Braised Pork Belly

Braised Pork Belly Photo by Cynthia Nelson

If you like bacon, then you like and have eaten pork belly.

Pork belly is as it states, the belly part of the pig. In the Caribbean we refer to it as pork flap, because that is just how we roll, we call things as we see them. It is the cut of meat on either side of the underbelly of the pig after it has been gutted. When made into bacon, it is sometimes described as streaky bacon because of the alternating layering of meat and fat. It is one of the most succulent cuts of pork; pancetta or porchetta anyone?

The spareribs are found just above the pork belly so if the butcher cuts some of the spareribs too, it’s all good for this recipe. This dish requires an overnight marinating of the meat and then for it to cook in the juices, low and slow, even when in the pressure cooker.

The cooked pork belly can be served as cutters, with rice or noodles or be sandwiched between bread and rolls. It makes for excellent paring with Asian-style steamed buns.

INGREDIENTS

  • Braised Pork Belly with Steamed Rice
    Photo by Cynthia Nelson

    3 pounds pork belly with skin on

  • 1 tablespoon grated garlic
  • 1 tablespoon grated fresh ginger
  • Minced hot pepper to taste
  • 2 tablespoons regular soy sauce
  • 1 tablespoon dark soy sauce
  • 1 teaspoon black Chinese vinegar or dry sherry
  • 1 teaspoon sugar 2 teaspoons sweet soy sauce
  • Salt to taste
  • Thinly sliced scallions/green onions

DIRECTIONS

  1. Wash and pat dry the meat. Cut it into 2-inch pieces and add to a bowl.
  2. Add the remaining ingredients except the scallions/green onions to the bowl with the meat and mix well ensuring that the meat is well coated with the sauces etc.
  3. Cover bowl tightly and refrigerate overnight.
  4. At least 1 hour before you are ready to cook, bring the meat up to room temperature. Remove the meat from the marinade (reserve the marinade).
  5. Braised Pork Belly
    Photo by Cynthia Nelson

    Heat a pressure cooker or heavy bottomed pan/pot over medium heat until hot with wisps of smoke starting to swirl upwards.

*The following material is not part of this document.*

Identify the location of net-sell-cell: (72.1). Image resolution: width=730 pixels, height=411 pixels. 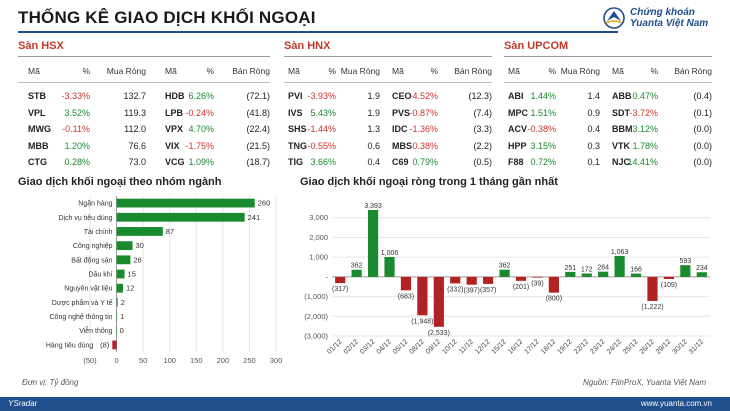
(258, 96).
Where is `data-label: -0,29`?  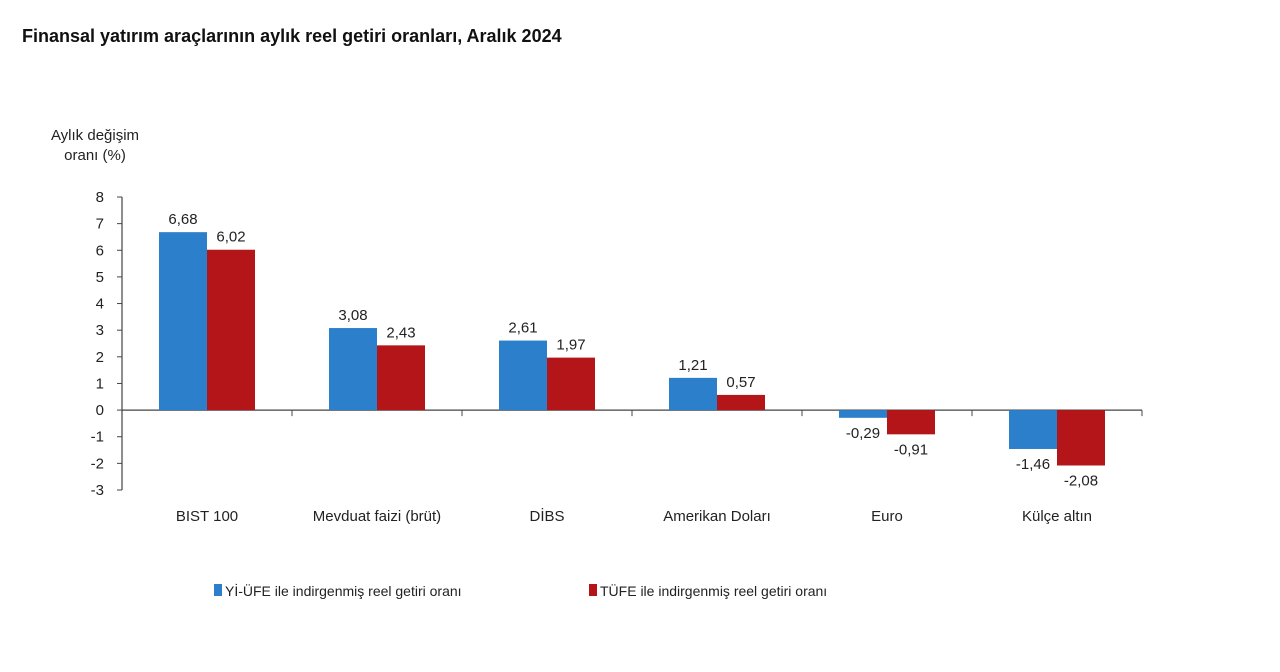
data-label: -0,29 is located at coordinates (863, 434).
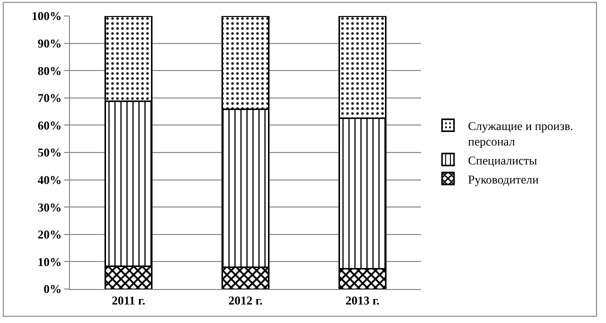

  6. Add the meat in an even layer to the pot/pan and let cook for 3 minutes before tossing and turning. Cook for another 3 minutes then pour in reserved liquid. Cover and bring pot up to pressure. Cook for 5 minutes then reduce heat to low/simmer and cook for 15 minutes. If using a regular pot, bring to a boil and then immediately reduce heat to low and cook covered for 45 minutes or until meat is tender.
  7. Release pressure and give pot a good stir. Taste and adjust seasoning – salt or pepper to suit your taste. It should be savoury with a subtle hint of sweetness. Let rest of 15 minutes before serving; garnish with scallions before serving.